Give Now  »

Noon Edition

A Hearing Test for Moths

Moths aren't the noisiest of creatures. They actually don't make sounds at all – unless you count thudding against a screen on a summer night. But despite the fact that they don't communicate through sound, some moths have ears.

Why would a moth have ears, if not to converse with other moths? Ears allow moths to listen for the approach of one of their greatest predators – moth-eating bats.

Sound Waves

When bats hunt at night, they use sonar, or sound waves, to find their prey. The sound waves bats send out are too high-pitched for us to hear, but they're heard loud and clear by moths with ears.

Bats are incredibly adept at avoiding even tiny obstacles like twigs – and at honing in on prey – by listening to the echoes that bounce back from these solid objects. Moths with ears can detect this skillful predator even from a distance – and try to get away. Moths without ears, on the other hand, are more likely to become dinner.

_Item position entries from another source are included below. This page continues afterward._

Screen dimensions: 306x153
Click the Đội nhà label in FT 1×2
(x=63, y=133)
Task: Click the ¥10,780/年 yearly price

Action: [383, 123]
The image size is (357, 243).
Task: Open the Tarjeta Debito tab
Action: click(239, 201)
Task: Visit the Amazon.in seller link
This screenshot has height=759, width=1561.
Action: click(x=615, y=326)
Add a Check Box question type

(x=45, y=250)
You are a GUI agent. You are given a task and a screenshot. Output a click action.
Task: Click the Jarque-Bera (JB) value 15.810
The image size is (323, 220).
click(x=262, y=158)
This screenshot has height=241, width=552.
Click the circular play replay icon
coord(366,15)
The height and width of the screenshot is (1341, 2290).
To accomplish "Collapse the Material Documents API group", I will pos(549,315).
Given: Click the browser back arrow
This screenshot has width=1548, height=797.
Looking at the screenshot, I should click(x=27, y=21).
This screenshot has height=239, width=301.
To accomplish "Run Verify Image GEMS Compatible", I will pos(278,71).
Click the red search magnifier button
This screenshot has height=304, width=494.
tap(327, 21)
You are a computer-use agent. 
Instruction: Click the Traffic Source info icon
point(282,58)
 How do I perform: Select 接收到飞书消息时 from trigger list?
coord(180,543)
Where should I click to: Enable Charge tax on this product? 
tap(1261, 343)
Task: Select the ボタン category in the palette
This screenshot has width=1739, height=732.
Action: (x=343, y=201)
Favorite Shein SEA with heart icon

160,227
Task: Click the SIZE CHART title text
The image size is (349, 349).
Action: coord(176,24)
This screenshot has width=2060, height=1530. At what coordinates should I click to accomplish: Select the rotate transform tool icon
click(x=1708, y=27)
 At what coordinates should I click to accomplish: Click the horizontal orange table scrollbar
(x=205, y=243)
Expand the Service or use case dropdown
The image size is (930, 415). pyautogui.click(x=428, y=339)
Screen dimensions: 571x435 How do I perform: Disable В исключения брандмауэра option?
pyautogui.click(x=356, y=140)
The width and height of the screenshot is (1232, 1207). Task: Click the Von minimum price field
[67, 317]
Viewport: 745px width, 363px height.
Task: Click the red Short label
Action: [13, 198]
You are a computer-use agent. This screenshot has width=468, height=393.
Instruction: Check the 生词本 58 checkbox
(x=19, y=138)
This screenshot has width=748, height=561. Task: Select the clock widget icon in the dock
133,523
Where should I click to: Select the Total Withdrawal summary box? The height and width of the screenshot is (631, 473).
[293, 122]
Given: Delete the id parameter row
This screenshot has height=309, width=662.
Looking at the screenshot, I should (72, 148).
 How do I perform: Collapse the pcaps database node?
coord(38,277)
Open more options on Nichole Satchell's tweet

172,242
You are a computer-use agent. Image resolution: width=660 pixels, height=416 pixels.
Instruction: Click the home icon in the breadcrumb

Here's how you can conduct a test to see whether moths in your neighborhood have ears. The only equipment you'll need is a set of keys. After you've spotted some moths fluttering around a light or screen, jangle the keys nearby. In addition to the jangling, the keys will emit high-pitched sound you can't hear – much like the sounds predator bats make when they're hunting.

Moths with ears will dive away from the sound, as if to escape a hungry bat. Moths without ears won't react at all. But at least this time, they won't be dinner.